EU-Emissionshandelssystem
Das europäische Emissionshandelssystem (EU ETS) ist ein Schlüsselelement des politisch induzierten Zusammenwachsens eines europäischen Gasmarktes. Es bietet die Chance, Klimaschutz mit wirtschaftlichen Maßnahmen zu verknüpfen. Die 2015 angestoßene Reform des EU ETS zur Verknappung der Emissionszertifikate soll die wirtschaftlichen Anreize stärken, den Ausstoß von Treibhausgasen dort zu senken, wo es am effizientesten ist. Die spezifisch geringen Treibhausgas-Emissionen und die flexiblen Einsatzmöglichkeiten bieten für Gas gute Voraussetzungen.
FAZIT:
Mit Gas für eine effiziente Klimawende! Die Energiewende ist eines der wichtigsten Projekte unserer Zeit. Es ist von großer Bedeutung, dass der gesellschaftliche Konsens, Klimaschutz leisten zu wollen, erhalten bleibt. Dazu müssen die vorhandenen Ressourcen effizient eingesetzt und so die Gesamtkosten möglichst geringgehalten werden. Durch die konsequente Nutzung und Weiterentwicklung der vorhandenen Gasinfrastrukturen, durch Technologieoffenheit sowie durch gezielte Anreize für die Verbraucher lassen sich die Ziele der Energiewende kurz-, mittel- und langfristig zu von der Gesellschaft akzeptierten Kosten erreichen. Gas und die Gasinfrastruktur können damit einen wichtigen Beitrag zur gesellschaftlichen Akzeptanz der Energiewende leisten. Die Politik sollte ihre Maßnahmen stärker am Kriterium der Klimaeffizienz ausrichten und Innovationen fördern, die kostengünstig den größten Fortschritt für das Klima bringen und bisher getrennte Versorgungsstrukturen miteinander vernetzen.

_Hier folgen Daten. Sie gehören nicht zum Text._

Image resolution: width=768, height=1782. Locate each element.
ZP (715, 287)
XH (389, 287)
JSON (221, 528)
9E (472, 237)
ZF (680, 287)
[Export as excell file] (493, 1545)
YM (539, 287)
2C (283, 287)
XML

Die deutsche Gaswirtschaft ist bereit, ihren Beitrag zu einer klimaeffizienten vernetzten Energieversorgung zu leisten, heute und im Jahr 2050. Hierzu muss der Rahmen so gesetzt werden, dass die Gasinfrastruktur genutzt und weiterentwickelt werden kann – für eine verlässliche, nachhaltige und kostengünstige Energieversorgung in den Bereichen Strom, Wärme und Mobilität.
Wenn Klimaeffizienz zum harten Kriterium wird, spielt Gas eine zentrale Rolle in der Klimaund Energiewende: Weil vorhandene Gaskraftwerke problemlos und ohne zusätzliche Investitionen der flexible Partner der erneuerbaren Energien sind. Weil dezentrale Blockheizkraftwerke Strom und Wärme bedarfsgerecht bereitstellen können. Weil Gasfahrzeuge im Vergleich mit Benzin- und Dieselantrieben wettbewerbsfähig sind – und noch dazu eine deutlich bessere Klimabilanz vorweisen können. Weil mit modernen Gasheizungen für wenig Geld große Fortschritte bei der Emissionsminderung erzielt werden, wenn sie überholte Technologien ablösen. Weil Gas die internationale Wettbewerbsfähigkeit zahlreicher energieintensiver Industrien am Standort Deutschland auch langfristig sichern kann und so der Verlagerung dieser Industrien und einer Vergrößerung des carbon footprint nachhaltig entgegenwirkt. Und weil der Energieträger Gas nicht nur durch seine Speicherfähigkeit der ideale Partner der fluktuierenden erneuerbaren Energien aus Wind und Sonne ist, sondern mit Biomethan und Power-to-Gas stufenlos auf einem robusten Pfad regenerativ umgestellt werden kann. Gas kann grün!
Die Verbändeerklärung wird getragen von:
- Biogasrat e.V.
- Bundesverband der Deutschen Heizungsindustrie e.V. (BDH)
- Bundesverband der Energie- und Wasserwirtschaft e.V. (BDEW)
- Bundesvereinigung der Firmen im Gas- und Wasserfach e.V. (FIGAWA)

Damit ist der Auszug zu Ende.